REQUIRED TASKS:
- 1) In the data-driven learning seminar announcement, how would you render this sentence in Spanish: "New perspectives are required in how to approach DDL methodology, its theoretical underpinnings and its coverage of languages other than English."
- 2) Could you extend the data-driven learning seminar announcement, picking up after its final sentence?

Breaking ground: Discussing the present and the future of Data-driven learning – Research seminar

December 4, 202310:00 – 13:00 (Madrid/Paris/Rome time)

Click below to register. It’s free.

https://umurcia.zoom.us/webinar/register/WN_DuBwB0RnSUGzGfsxJ2i8jw#/registration

Scroll down for abstracts and speakers.

Download the webinar schedule.

Data-driven learning (DDL) is an approach to teaching and learning foreign languages in which learners are positioned as discoverers of linguistic patterns and rules (Johns, 1991: 2) by analyzing samples of authentic language, generally through the use of corpora.

DDL has gained traction in the last 30 years, as evidenced by an ever-growing body of research (Boulton & Vyatkina, 2021; Pérez-Paredes, 2022) highlighting DDL’s promotion of autonomous, personalized learning through the inductive exploration of authentic language. However, recent literature has seemingly identified issues with the consolidation of DDL as a major area of practice in CALL-related research (Pérez-Paredes, 2019), namely: (a) DDL needs to expand its toolset beyond hard-to-get, hard-to-use corpora; (b) DDL research seems too reliant on short-term, small-scale, quantitative analyses constrained to tertiary education students (Chambers, 2019; O’Keeffee, 2021a, 2021b; Meunier, 2020, 2022; Pérez-Paredes, 2019); (c) even though there have been attempts at connecting DDL with constructivism, usage-based theory, or sociocultural theory (Cobb, 1999; Flowerdew, 2015; Kirschner et al., 2007; Swain, 2006; Tomasello, 2003), there has been little direct exploration of the theoretical implications; and (d) there is still much work to be done in DDL based on LOTEs (Languages Other Than English). All of this would help DDL to reach a much-needed broader audience (Vyatkina, 2020). New perspectives are required in how to approach DDL methodology, its theoretical underpinnings and its coverage of languages other than English. A conversation is necessary to push forward new ideas: by exchanging views and discussing with experts we aim to construct a new DDL, built upon what has been done before but with an outlook to the future.

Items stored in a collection

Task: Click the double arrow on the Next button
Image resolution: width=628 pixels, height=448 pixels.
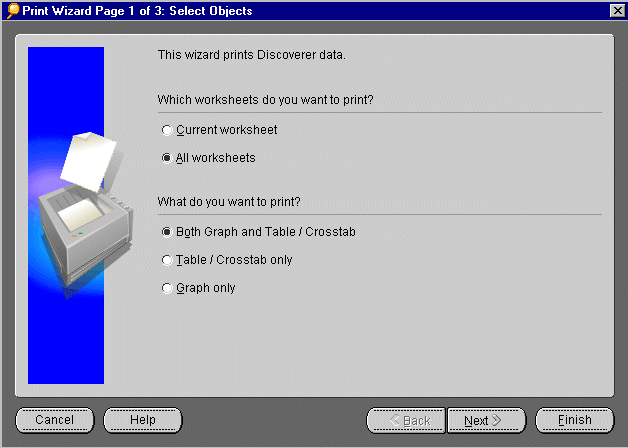Action: (497, 421)

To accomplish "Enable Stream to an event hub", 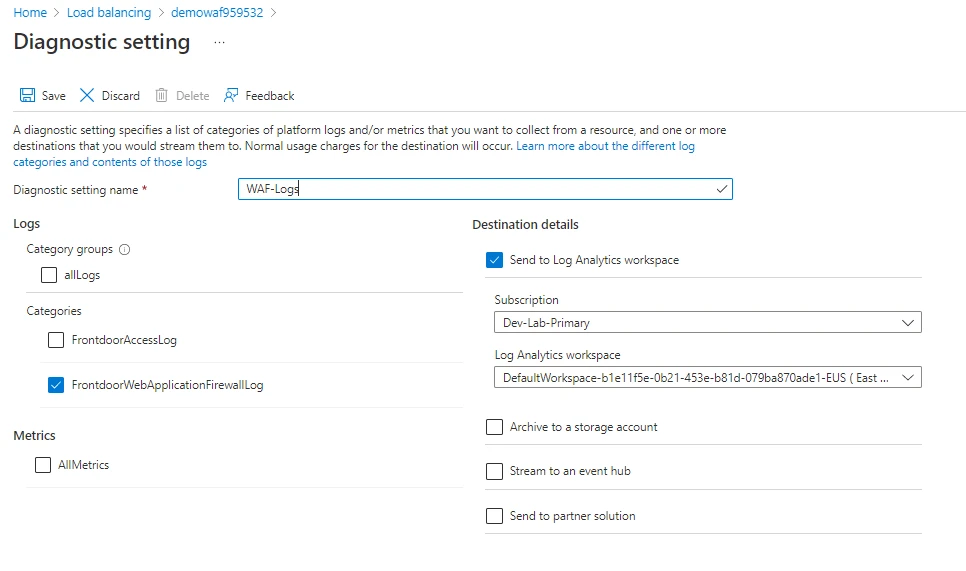I will 494,471.

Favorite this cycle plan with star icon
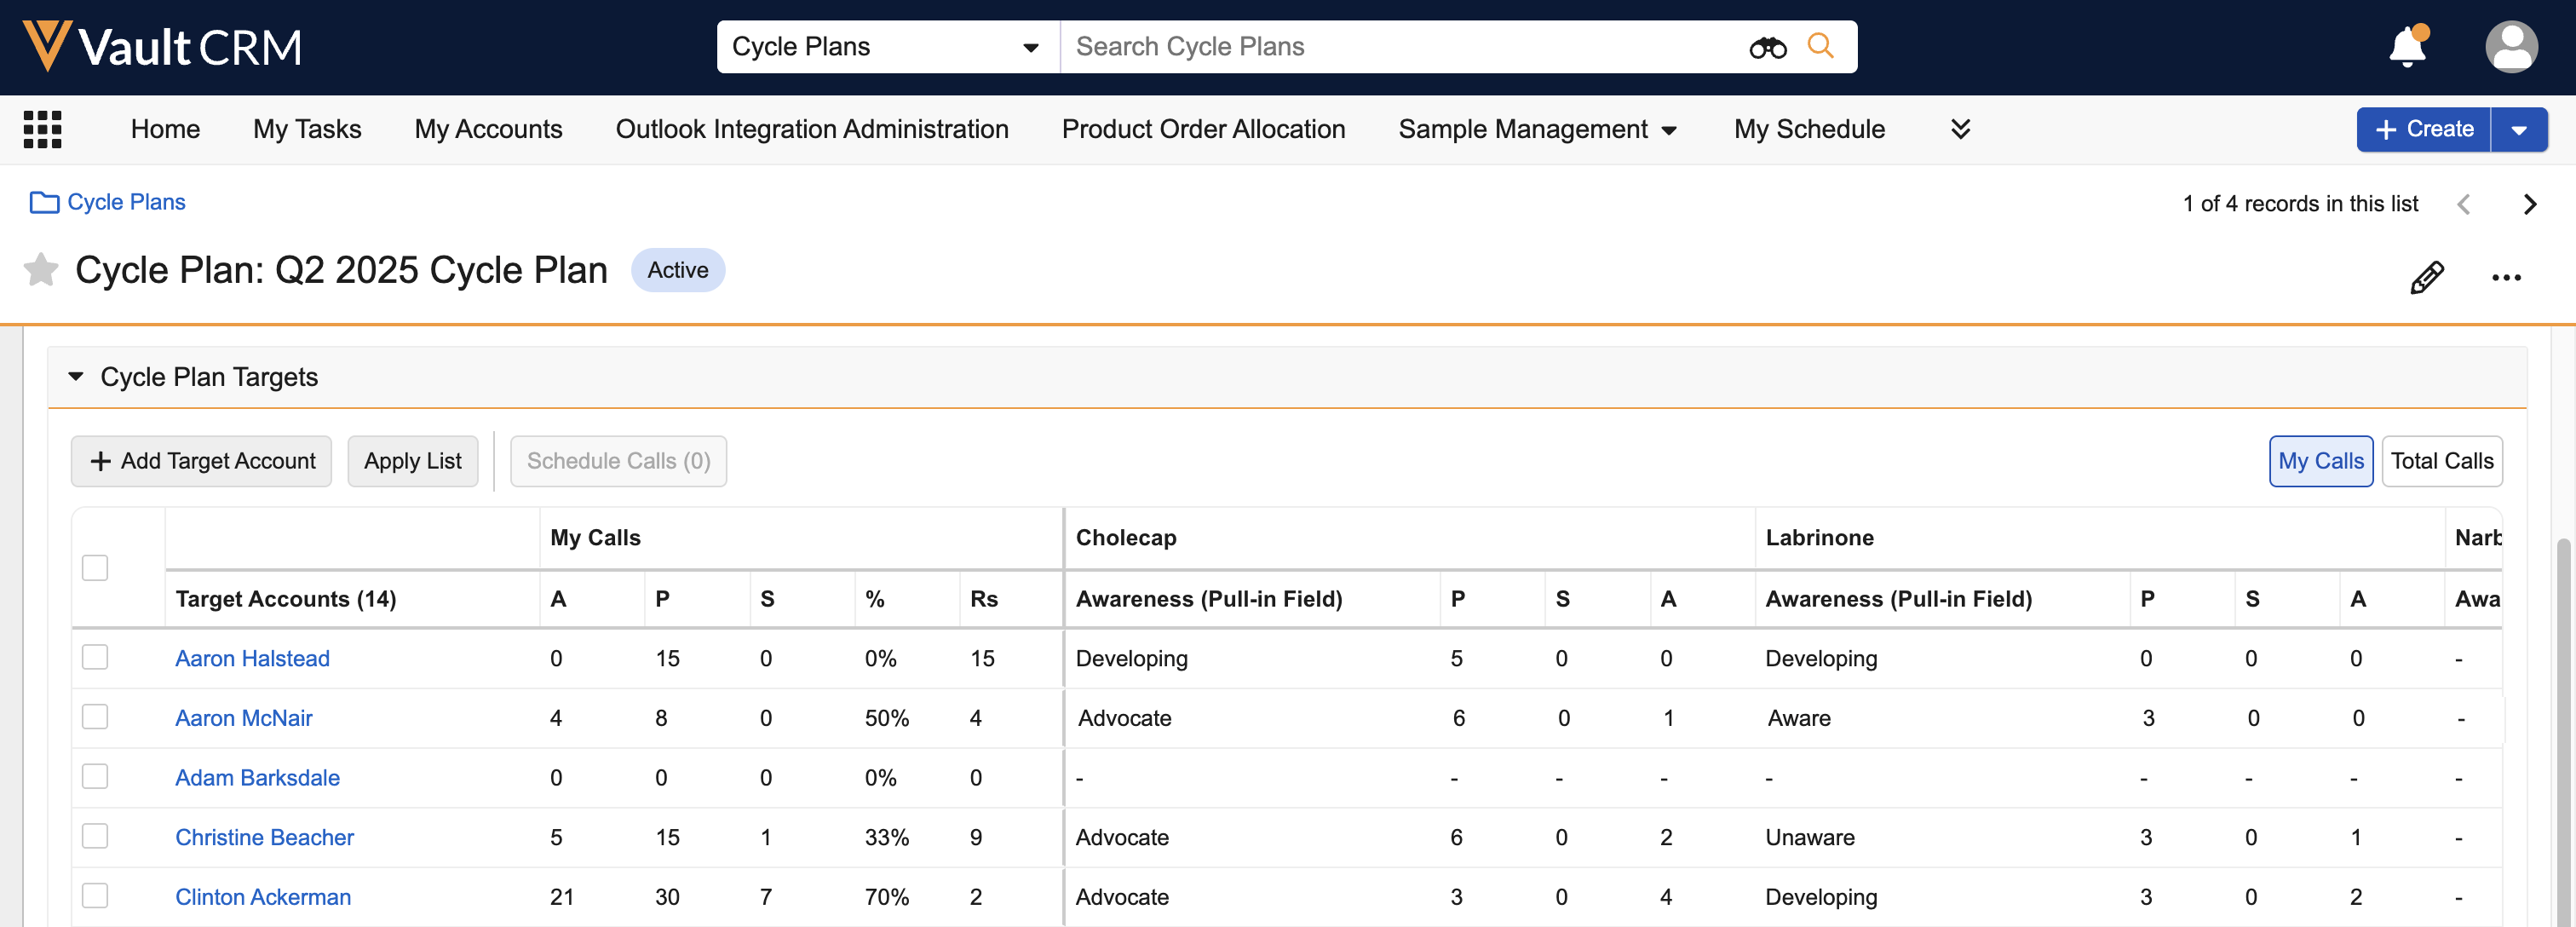coord(41,270)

RESULTS OF THE TASKS:
- 1) Se requieren nuevas perspectivas sobre cómo abordar la metodología del DDL, sus fundamentos teóricos y su cobertura de lenguas distintas del inglés.

- 2)
This online seminar aims to provide a stage for new voices to share their experiences on DDL research and their vision for its development. It is the result of a collaboration between the ATILF/University of Lorraine and the University of Murcia to bring together current and innovative research from current and future specialists in DDL . The webinar will take place on 4th December 2023 and it will consist of a 2-hour session in which early-career researchers will present their novel takes on DDL, followed by a 1-hour roundtable with experienced researchers (Alex Boulton-U. Lorraine, Elisa Corino-U. Torino and Pascual Pérez-Paredes -U. Murcia) and everyone involved in the webinar.

ABSTRACTS

Using DDL with large language models to increase linguistic input at lower proficiency levels (Szilvia Szita)

This contribution presents some possibilities to use large language models for DDL.

The principal aim of DDL is to offer opportunities for learners to observe used language in order to become a more competent language user. Corpora and related tools ensuring “condensed exposure to language” (Gabrielatos, 2005) reveal repetitions and variations across numerous speakers’ language use. However, learners of lesser taught, morphologically complex languages, such as Hungarian, cannot benefit from fully authentic large datasets at lower proficiency levels.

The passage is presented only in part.